Photothermal Single Particle Microscopy

TL;DR

This paper reveals that photothermal microscopy detects signals from single molecules and nanoparticles through a nanolensing effect, challenging the previous assumption of an extinction measurement, and provides a foundation for future quantitative applications.

Contribution

The study demonstrates that the photothermal signal arises from nanolensing rather than extinction, supported by combined microscopy and Mie scattering calculations, clarifying the physical detection mechanism.

Findings

Photothermal signal is due to nanolensing, not extinction.

Combined microscopy and Mie calculations explain the detection mechanism.
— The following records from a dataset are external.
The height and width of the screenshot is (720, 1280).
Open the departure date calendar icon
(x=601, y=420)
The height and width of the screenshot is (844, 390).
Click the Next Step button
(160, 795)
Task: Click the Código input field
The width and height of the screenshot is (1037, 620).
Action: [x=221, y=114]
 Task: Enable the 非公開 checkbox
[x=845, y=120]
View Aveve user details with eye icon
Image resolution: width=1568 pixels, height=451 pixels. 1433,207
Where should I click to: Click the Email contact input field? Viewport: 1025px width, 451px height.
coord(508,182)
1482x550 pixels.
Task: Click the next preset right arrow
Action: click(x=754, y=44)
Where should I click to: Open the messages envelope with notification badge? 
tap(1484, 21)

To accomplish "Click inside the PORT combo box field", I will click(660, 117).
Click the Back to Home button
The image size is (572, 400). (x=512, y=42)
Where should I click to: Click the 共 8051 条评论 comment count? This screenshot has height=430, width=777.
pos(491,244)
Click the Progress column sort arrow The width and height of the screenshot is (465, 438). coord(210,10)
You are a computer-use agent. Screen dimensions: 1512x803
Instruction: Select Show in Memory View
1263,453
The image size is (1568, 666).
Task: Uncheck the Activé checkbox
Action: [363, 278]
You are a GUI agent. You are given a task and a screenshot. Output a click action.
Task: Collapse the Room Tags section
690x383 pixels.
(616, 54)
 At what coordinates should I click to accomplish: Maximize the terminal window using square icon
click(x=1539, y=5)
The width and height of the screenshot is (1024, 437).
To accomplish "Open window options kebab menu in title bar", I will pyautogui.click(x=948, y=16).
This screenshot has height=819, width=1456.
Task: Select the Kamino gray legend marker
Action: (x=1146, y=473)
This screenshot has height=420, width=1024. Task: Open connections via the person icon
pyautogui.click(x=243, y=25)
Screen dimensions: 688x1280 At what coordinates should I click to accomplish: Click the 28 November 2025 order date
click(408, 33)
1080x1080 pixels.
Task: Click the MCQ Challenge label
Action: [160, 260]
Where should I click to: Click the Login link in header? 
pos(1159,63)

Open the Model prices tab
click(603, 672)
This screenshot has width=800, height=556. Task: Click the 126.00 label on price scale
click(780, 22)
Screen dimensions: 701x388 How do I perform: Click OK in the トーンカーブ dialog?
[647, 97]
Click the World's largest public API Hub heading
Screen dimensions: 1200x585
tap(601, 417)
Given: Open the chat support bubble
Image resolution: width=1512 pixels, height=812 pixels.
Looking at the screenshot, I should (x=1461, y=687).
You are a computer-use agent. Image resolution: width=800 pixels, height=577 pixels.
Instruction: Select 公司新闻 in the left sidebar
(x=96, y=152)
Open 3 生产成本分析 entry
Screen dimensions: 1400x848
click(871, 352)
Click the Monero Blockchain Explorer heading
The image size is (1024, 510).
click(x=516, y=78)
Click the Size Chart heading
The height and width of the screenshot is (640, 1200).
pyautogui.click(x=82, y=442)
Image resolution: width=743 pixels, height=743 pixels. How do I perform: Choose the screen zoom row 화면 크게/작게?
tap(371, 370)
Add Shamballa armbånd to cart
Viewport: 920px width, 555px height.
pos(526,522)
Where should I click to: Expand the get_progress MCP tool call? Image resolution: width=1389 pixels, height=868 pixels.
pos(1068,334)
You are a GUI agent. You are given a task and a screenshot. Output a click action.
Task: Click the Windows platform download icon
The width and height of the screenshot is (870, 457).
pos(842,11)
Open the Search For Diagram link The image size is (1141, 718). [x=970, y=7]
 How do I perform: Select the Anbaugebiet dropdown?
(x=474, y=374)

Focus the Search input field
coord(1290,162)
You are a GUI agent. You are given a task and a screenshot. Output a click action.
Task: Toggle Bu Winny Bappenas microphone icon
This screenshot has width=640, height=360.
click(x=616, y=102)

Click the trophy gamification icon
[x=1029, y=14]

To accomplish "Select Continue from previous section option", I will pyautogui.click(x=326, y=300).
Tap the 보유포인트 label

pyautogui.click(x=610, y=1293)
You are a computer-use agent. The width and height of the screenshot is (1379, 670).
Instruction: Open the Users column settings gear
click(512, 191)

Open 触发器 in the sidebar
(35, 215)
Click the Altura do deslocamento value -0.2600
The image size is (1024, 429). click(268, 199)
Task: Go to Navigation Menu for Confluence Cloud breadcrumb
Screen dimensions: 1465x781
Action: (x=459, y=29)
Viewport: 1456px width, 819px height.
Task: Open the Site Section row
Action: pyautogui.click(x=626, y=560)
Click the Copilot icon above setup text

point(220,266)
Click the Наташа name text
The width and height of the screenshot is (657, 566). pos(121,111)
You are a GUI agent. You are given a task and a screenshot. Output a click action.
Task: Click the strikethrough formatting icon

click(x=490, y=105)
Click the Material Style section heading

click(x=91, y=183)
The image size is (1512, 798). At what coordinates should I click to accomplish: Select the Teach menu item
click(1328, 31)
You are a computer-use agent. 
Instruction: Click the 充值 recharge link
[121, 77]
Results enable quantitative single molecule absorption microscopy.

Abstract

Photothermal microscopy has recently complemented single molecule fluorescence microscopy by the detection of individual nano-objects in absorption. Photothermal techniques gain their superior sensitivity by exploiting a heat induced refractive index change around the absorbing nano-object. Numerous new applications to nanoparticles, nanorods and even single molecules have been reported all refering to the fact that photothermal microscopy is an extinction measurement on a heat induced refractive index profile. Here, we show that the actual physical mechanism generating a photothermal signal from a single molecule/particle is fundamentally different from the assumed extinction measurement. Combining photothermal microscopy, light scattering microscopy as well as accurate Mie scattering calculations to single gold nanoparticles, we reveal that the detection mechanism is quantitatively explained by a nanolensing effect of the long range refractive index profile. Our results lay the foundation for future developments and quantitative applications of single molecule absorption microscopy.